_TRY IT_
Pick out all lines of the entries that include the word "navigation" and copy them.

_INFORMATION GIVEN_
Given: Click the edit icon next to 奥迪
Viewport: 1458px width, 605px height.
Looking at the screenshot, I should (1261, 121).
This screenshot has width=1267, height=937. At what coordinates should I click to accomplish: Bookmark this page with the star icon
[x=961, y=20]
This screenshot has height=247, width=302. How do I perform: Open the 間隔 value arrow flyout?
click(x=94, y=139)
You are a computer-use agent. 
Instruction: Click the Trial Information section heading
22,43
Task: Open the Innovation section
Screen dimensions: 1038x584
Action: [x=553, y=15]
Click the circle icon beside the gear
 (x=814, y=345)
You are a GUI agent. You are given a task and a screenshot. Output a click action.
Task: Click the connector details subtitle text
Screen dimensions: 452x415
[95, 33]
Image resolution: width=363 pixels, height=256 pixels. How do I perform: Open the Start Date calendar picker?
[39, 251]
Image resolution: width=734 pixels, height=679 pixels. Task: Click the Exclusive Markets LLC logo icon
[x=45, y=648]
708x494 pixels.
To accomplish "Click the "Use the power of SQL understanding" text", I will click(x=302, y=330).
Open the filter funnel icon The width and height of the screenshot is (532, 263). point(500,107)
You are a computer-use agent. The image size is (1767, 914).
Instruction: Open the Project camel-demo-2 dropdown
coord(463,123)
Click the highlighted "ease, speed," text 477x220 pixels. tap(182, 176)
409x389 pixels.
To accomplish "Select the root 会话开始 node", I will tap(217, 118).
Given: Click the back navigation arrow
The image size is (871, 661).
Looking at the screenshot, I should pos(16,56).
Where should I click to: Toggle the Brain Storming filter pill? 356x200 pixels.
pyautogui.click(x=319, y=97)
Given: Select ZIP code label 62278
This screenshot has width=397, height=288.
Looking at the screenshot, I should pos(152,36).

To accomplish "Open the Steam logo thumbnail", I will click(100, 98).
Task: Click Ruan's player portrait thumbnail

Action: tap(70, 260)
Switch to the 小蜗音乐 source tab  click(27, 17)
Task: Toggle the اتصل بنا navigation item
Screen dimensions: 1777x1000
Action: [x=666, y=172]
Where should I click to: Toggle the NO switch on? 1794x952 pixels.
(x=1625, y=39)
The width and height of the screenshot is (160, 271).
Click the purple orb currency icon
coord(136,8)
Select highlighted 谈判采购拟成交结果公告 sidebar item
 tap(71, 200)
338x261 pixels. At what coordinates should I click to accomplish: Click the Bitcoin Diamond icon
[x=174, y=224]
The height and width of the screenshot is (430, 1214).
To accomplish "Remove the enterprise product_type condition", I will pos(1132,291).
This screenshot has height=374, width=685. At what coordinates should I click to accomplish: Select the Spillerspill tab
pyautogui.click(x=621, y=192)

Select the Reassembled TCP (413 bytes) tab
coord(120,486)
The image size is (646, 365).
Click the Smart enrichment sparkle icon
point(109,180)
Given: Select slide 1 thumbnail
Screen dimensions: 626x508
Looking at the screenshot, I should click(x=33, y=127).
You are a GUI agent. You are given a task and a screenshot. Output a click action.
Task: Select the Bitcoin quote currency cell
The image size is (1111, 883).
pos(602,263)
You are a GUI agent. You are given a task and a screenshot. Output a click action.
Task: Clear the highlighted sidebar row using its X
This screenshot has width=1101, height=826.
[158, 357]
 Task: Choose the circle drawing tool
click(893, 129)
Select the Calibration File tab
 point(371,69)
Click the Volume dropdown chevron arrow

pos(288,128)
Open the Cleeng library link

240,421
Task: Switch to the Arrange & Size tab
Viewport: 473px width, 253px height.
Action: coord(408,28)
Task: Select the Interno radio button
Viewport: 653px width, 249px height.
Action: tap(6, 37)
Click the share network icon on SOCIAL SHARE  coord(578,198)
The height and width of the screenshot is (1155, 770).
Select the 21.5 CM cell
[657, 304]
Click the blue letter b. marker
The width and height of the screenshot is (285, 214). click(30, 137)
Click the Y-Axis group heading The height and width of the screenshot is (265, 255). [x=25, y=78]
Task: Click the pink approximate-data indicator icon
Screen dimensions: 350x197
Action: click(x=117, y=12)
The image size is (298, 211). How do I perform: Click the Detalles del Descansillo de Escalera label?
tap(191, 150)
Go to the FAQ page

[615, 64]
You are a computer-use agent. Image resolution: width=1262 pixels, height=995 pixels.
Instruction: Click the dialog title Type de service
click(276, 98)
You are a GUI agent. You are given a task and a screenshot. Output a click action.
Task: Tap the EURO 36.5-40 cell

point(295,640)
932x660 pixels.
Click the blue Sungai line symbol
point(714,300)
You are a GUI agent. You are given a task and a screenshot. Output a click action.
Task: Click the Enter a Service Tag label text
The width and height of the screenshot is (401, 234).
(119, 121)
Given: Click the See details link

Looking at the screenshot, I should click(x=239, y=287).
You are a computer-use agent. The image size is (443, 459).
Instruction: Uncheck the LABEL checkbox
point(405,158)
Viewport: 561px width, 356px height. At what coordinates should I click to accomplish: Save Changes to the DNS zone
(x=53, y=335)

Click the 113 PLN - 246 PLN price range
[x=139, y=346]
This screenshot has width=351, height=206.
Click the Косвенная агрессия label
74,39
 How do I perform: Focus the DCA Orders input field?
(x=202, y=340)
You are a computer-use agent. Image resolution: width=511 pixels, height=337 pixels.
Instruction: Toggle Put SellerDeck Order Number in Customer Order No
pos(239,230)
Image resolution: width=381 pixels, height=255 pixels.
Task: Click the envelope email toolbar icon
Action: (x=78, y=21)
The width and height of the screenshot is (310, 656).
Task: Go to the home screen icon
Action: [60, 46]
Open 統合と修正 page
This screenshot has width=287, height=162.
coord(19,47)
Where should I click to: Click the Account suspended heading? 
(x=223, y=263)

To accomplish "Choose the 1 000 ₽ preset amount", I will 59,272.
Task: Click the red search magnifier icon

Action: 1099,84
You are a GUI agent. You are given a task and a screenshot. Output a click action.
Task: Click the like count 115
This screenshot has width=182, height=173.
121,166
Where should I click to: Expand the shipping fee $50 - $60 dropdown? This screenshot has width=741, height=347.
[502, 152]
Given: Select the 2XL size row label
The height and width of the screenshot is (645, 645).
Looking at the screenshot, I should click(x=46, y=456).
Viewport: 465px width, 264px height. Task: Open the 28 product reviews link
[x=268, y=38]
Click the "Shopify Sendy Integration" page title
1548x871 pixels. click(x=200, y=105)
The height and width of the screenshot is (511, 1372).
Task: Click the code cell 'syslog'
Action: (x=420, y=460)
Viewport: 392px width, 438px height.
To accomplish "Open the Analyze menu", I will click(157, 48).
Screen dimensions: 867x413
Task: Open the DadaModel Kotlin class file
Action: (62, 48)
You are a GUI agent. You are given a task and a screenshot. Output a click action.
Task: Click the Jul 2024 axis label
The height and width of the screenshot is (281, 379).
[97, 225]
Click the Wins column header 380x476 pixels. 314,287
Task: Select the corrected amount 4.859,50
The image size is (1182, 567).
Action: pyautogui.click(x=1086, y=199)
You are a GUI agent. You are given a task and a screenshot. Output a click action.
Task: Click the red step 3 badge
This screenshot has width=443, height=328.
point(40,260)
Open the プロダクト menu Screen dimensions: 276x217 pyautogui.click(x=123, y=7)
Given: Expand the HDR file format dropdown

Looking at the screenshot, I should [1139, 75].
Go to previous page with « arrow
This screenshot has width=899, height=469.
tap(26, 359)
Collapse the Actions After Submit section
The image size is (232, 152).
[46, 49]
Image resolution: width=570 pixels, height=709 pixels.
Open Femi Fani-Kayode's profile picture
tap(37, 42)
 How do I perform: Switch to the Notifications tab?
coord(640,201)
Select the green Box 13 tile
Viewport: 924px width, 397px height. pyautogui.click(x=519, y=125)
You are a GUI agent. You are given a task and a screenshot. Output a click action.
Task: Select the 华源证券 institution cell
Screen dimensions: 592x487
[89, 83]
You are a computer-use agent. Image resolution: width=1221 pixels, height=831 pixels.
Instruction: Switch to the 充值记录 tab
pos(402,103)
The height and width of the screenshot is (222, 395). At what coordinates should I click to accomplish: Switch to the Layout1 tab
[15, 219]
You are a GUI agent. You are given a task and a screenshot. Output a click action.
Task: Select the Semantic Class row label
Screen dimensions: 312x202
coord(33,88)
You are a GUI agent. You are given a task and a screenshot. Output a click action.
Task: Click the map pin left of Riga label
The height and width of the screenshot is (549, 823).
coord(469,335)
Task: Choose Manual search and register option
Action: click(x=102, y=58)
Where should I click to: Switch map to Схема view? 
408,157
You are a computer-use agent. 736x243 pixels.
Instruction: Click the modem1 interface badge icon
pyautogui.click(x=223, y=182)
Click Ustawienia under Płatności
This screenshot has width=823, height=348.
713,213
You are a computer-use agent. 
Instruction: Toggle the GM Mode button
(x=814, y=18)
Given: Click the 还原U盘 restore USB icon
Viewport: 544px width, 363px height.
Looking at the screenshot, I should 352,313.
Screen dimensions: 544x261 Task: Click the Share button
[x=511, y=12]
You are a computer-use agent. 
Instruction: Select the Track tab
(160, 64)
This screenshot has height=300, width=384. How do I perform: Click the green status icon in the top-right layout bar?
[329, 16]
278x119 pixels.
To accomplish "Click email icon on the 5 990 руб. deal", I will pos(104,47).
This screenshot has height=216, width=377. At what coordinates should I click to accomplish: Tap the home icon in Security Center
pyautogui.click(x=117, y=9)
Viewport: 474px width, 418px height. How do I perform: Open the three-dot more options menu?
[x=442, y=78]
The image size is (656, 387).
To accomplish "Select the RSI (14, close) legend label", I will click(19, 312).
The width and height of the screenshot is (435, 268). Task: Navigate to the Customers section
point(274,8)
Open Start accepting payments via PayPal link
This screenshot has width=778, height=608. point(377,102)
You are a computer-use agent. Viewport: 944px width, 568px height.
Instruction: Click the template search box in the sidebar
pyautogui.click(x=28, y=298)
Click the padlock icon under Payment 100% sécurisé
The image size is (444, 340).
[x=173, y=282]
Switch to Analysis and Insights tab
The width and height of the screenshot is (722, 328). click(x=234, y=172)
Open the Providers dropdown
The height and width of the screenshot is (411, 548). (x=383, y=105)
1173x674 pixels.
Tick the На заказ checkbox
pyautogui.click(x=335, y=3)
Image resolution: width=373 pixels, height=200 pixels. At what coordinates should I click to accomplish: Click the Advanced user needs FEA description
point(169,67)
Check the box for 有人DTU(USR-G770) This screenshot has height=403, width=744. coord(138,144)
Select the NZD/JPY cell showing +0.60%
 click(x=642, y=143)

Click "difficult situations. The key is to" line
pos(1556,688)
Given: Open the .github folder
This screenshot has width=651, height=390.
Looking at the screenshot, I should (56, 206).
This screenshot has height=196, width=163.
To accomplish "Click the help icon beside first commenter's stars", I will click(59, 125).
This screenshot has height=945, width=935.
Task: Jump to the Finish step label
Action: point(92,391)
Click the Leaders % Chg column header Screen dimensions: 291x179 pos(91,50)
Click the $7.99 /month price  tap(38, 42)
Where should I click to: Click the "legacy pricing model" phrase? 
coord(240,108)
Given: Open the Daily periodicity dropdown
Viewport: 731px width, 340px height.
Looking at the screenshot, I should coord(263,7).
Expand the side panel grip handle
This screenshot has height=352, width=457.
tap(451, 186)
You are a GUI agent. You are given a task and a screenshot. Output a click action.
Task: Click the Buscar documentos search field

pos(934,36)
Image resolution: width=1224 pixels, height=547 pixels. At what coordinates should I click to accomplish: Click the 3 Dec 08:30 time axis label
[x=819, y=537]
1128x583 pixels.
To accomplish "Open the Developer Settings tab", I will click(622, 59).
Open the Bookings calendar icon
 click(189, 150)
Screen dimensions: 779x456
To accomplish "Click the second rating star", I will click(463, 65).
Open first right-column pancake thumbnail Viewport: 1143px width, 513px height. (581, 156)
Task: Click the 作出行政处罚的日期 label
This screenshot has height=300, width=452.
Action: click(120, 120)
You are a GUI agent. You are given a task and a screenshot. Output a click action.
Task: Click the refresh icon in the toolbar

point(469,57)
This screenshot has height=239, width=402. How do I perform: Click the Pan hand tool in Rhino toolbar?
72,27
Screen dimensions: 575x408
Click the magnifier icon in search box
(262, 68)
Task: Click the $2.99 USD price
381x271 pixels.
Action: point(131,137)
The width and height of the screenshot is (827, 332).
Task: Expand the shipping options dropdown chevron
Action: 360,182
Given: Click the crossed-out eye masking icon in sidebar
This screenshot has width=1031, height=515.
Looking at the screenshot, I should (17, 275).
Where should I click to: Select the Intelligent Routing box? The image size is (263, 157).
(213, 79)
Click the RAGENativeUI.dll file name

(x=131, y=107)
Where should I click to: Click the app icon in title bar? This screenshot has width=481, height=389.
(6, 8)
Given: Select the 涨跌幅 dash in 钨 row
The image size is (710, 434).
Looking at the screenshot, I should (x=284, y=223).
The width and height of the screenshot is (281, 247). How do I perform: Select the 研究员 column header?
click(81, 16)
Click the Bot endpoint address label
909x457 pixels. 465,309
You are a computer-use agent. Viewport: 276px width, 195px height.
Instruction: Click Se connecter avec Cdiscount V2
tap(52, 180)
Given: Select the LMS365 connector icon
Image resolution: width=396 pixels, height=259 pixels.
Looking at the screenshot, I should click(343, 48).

_ANSWER BELOW_
Given: Click the back navigation arrow
Task: Toggle the اتصل بنا navigation item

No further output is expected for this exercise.